I do not believe that such bigotry is innate. It is our instinct as humans to love, to grow close. When groups of people meet, individuals fall in love, regardless of race. The fear of miscegenation (a word only coined in 1863) is linked to anxiety about whiteness, to the desire to maintain a system of white supremacy. As Lieutenant Cable learned in Rodgers and Hammerstein’s 1949 musical "South Pacific" about interracial love and racism during World War II, “You’ve got to be taught before it’s too late/ before you are six or seven or eight/ to hate all the people your relatives hate/ you’ve got to be carefully taught.”
This is why Cohen’s invocation of a reflex is so wrong, and so damaging. While it’s unnatural to recoil from families like the de Blasio-McCrays, perpetuating the idea that such a reaction is “conventional” reaffirms those false teachings. It is just another in a long line of pseudo-scientific justifications for wholly manufactured beliefs, akin to the ideology of racial inferiority that forms the basis for systemic racism and persists to this day.
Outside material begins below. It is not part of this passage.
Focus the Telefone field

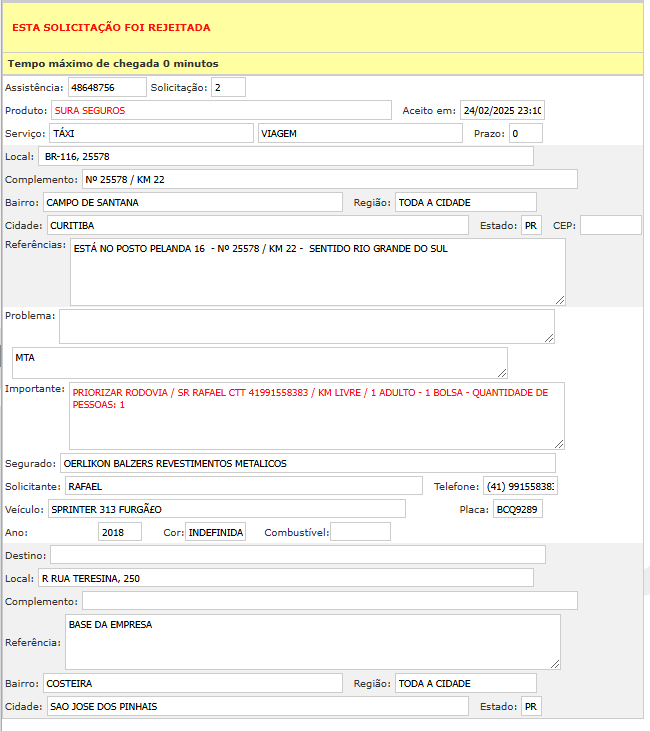point(520,486)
In reality there is nothing particularly unconventional about a white male politician fathering biracial children. From Sally Hemings to Essie Mae Washington-Williams, the United States has a long and sorry history of political leaders hiding their “other” families. What’s remarkable, and exciting, about Bill de Blasio is the way that he proudly claims his family, and the way his family claims him back. That may be a hard pill for the Richard Cohens of the world to swallow, but for mixed kids like me, it’s only natural.